An Ode to My Crappy Old Cookie Sheet

I’m convinced that every experienced home cook has at least one piece of cooking equipment that looks more like it was excavated from an archaeological dig than purchased from the shelves of Crate and Barrel. Whether it’s the ridiculously old-fashioned crank can-opener inherited from grandma, the cantankerous tea kettle that always seems to spurt boiling water on your fingers, or a cookie sheet marred by what appear to be grime hieroglyphics, I somehow find these can be my favorite items to cook with. There’s something comforting about cooking with history.


In this case, I’m pretty sure the “Baker’s Secret” is that this pan hasn’t been properly cleaned in 10 years.

And so, in honor of one such weathered kitchen companion, I present to you this totally ridiculous poem…..

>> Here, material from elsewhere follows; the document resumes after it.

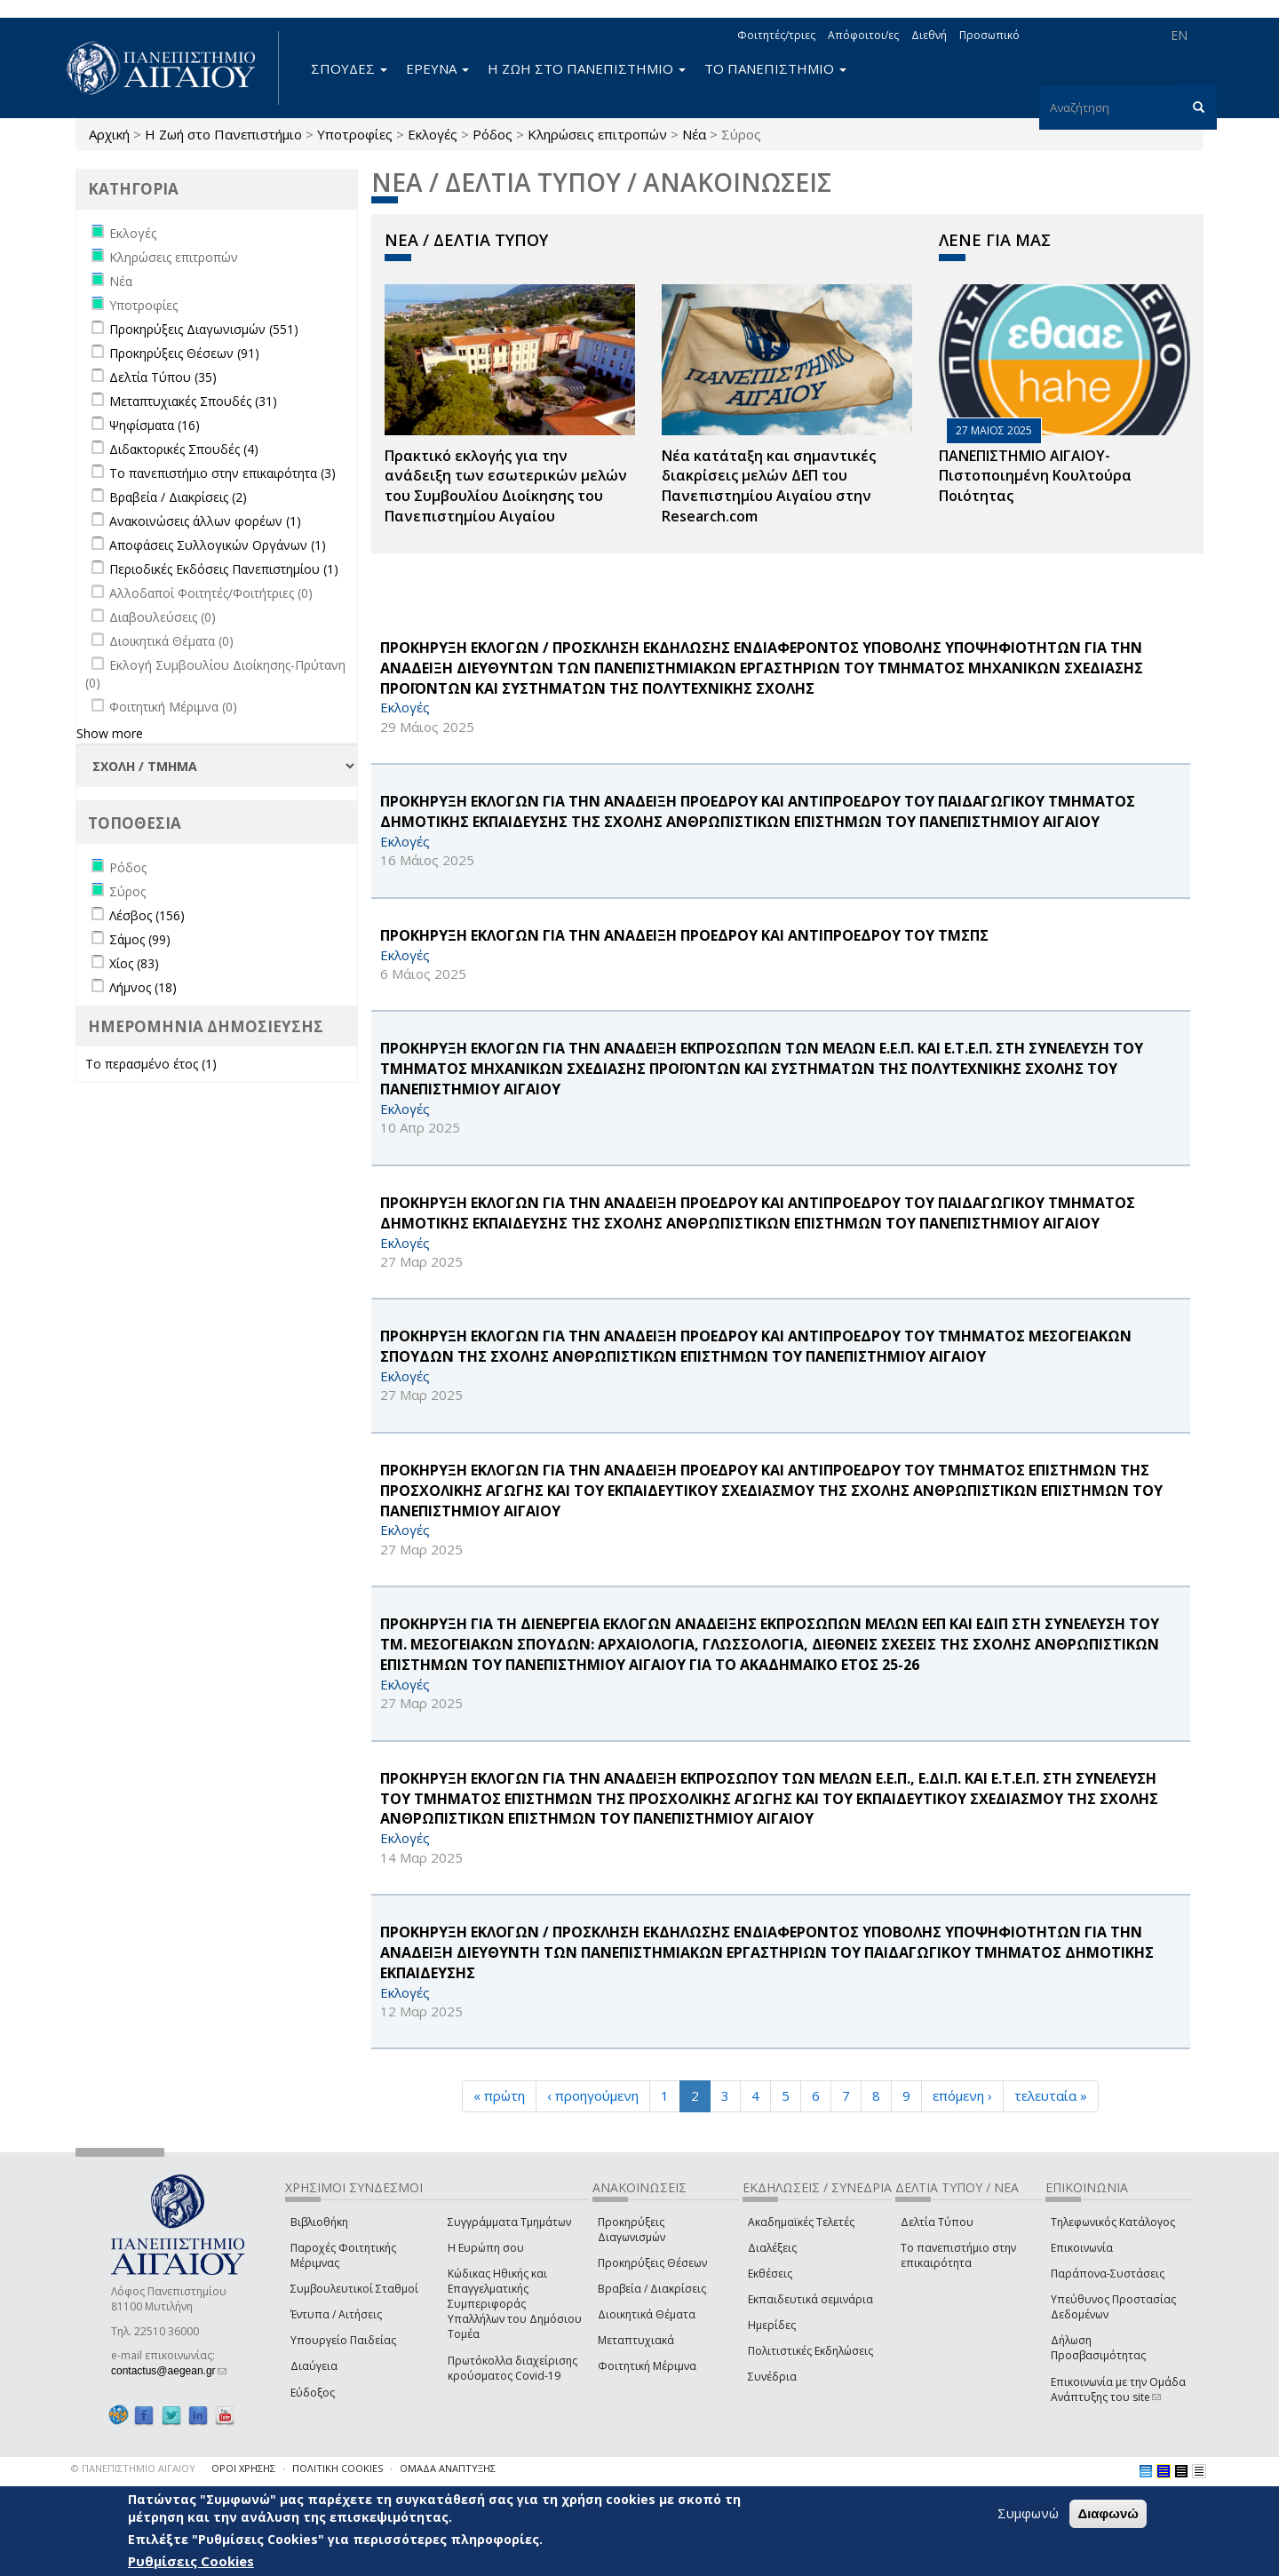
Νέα (694, 134)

An Ode to My Crappy Old Cookie Sheet

Oh, crappy ancient cookie sheet,
your smoky, mottled sheen
a dim and murky chestnut pane
that never quite comes clean

Tells tales of crisp-edged cookies
and vegetables of yore,
of strawberries that turn to ice
behind the freezer door.

I’m sure you were a wedding gift
(from whom I don’t remember).
I can’t recall a time without you,
metal family member.

I’d never think to trade you for
what some might call a better one–
no fancy, shiny pan could match
my stalwart oven veteran.

So though you burn tomatoes
and my onions you have blundered,
you buck like a Pamplona bull
at temps above four hundred,

And even though your face is scarred
with dark and lasting grime,
oh, crappy ancient cookie sheet,
I’d choose you every time.

Battle Scars

How about you? Do you have a favorite well-worn kitchen item?